Discussion in 'More British Isles Resources' started by canadianbeth, Nov 23, 2019.

  1. canadianbeth

    canadianbeth LostCousins Member

    While following a leaf for a brother of my grandmother I found a daughter of his who died in 1944. It stated "killed by enemy action" in the facts list so I checked the source and found the list mentioned above. She was 22, the wife of an L/Sjt and died 28 June 1944 at Acre Lane. Just looking at the two pages available, someone else was also killed at Acre Lane on that date; that was not the actual address of either person. This was of course later in the month after D-Day; was the enemy still bombing London at that time? I did not know there was a comprehensive list of every civilian who died during that war. It appears to have been broken down into districts; my cousin (Freda Mary Margaret Stilwell, nee Joyce) is listed under London (Kensington) - London (Stoke-Newington) but not dates, as the deaths on those pages span from 1940 to 1945.

    Also on one of those pages was the name of someone else in my tree; not the actual given name but the surname is unusual enough (Sreeves) that he has to be connected somehow, so I shall be poking about further to see where he fits.
    • Thanks!
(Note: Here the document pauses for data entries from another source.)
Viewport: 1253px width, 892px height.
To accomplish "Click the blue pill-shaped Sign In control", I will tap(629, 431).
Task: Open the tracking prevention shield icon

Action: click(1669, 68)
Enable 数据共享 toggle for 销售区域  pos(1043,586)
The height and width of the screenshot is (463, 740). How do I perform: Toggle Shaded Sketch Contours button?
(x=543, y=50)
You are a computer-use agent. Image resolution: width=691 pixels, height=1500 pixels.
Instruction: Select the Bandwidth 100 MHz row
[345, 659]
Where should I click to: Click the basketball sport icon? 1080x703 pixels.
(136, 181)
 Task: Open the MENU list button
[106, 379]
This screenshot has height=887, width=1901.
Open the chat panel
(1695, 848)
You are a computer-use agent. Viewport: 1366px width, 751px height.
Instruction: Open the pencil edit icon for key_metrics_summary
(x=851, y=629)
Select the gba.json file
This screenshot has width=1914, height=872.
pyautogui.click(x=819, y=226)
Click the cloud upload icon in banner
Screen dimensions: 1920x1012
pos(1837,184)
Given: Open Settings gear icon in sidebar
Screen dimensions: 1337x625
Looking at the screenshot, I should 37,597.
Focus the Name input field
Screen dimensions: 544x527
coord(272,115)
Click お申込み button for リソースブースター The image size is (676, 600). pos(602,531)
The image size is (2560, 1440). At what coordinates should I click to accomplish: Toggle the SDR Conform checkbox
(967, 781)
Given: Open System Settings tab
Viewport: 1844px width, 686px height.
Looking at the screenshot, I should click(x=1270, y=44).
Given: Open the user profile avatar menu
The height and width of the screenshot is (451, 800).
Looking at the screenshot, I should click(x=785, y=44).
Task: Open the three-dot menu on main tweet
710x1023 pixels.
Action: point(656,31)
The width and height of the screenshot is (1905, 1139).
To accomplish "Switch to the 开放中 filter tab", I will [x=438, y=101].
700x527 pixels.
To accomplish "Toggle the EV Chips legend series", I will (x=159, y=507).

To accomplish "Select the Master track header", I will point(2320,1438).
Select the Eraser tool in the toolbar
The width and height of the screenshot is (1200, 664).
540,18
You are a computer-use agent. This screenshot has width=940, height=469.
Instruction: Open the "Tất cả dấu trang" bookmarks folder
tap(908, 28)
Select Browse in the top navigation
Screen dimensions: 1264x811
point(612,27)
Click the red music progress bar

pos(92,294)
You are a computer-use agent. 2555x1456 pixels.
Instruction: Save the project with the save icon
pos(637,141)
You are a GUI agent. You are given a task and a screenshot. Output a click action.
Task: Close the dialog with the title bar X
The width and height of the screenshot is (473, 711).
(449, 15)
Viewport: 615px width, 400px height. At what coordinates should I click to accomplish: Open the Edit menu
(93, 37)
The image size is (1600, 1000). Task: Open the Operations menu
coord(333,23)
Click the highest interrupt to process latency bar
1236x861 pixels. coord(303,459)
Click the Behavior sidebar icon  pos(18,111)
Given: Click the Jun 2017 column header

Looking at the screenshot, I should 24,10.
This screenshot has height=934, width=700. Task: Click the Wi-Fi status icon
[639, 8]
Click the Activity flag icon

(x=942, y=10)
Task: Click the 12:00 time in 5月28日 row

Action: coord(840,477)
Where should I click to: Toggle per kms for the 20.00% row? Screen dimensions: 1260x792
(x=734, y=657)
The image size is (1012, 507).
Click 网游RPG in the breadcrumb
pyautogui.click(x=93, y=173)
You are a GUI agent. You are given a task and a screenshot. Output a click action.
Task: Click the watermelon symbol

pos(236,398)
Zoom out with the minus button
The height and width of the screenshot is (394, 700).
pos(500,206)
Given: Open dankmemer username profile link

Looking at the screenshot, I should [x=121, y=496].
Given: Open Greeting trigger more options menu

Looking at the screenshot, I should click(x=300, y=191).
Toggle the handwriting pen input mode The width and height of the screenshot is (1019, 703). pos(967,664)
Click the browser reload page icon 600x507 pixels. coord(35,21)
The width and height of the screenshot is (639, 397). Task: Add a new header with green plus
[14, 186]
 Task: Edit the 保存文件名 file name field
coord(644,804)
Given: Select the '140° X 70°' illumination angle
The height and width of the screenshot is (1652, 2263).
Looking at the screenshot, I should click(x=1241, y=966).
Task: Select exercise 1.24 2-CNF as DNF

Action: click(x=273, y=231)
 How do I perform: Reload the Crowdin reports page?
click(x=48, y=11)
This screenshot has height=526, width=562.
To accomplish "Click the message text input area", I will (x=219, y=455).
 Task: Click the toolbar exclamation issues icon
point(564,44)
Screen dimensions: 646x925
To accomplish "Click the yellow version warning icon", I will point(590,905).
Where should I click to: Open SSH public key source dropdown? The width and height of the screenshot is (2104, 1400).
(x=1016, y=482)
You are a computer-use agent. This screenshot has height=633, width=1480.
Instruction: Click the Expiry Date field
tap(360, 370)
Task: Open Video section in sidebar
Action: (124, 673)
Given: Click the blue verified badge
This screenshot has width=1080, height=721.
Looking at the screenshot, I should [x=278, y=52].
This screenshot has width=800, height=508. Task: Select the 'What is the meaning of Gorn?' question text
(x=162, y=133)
Thanks! x 1
  2. Heather

    Heather LostCousins Member

    Thanks for this canadianbeth, very interesting reading, there seems to be about 7 volumes (156 pages) of UK WW2 Civilian deaths 1939 -1945 on Ancestry. Browsing I found 8 pages under the heading "Other deaths - some deaths other than in air raid incidents" One tragic entry notes that 45 people died including 38 young children when an aircraft crashed on a school in a thunderstorm"
  3. Britjan

    Britjan LostCousins Star

    Thanks as well, my father was an ambulance driver in London during WWII and I must take a look at the areas where he might have worked. He always felt that those who were ambulance personnel were left out of any recognition for their services when the war ended.
  4. canadianbeth

    canadianbeth LostCousins Member

    That is too bad Britjan; ambulance drivers and EMT's deserve much recognition, along with other first responders. We have decals on our car and front door acknowledging them.
  5. Stephen L

    Stephen L LostCousins Member

    Bombing went on later than June. My grandmother's sister was killed in an attack by a V1 flying bomb or doodlebug that took place on 21st August 1944. The story of other residents in the same block of flats is on a BBC WW2 People's War page.
  6. Sue_3

    Sue_3 LostCousins Member

    My mother was in London from 1944 onwards (I think, possibly from late 1943, having previously lived through the blitz in Manchester and worked in a munitions factory in Birmingham) and there was certainly a lot of bombing after D-Day. My mother recalled not only bombing but incidents where enemy aircraft flew down London streets, shooting civilians as they passed.
  7. Britjan

    Britjan LostCousins Star

    Even with the resurgence of interest in the U.K. this year and the discovery and cataloging of more WWI Homefront archives I'm still not finding much acknowledging ambulance and other rescue personnel in North/Central London.
  8. Paul Reeve

    Paul Reeve LostCousins Member

    Very interesting. I shall have to look at this one. In our local churchyard (Orpington) is the grave of Ivy Millichamp, the last civilian in the UK to die from enemy action.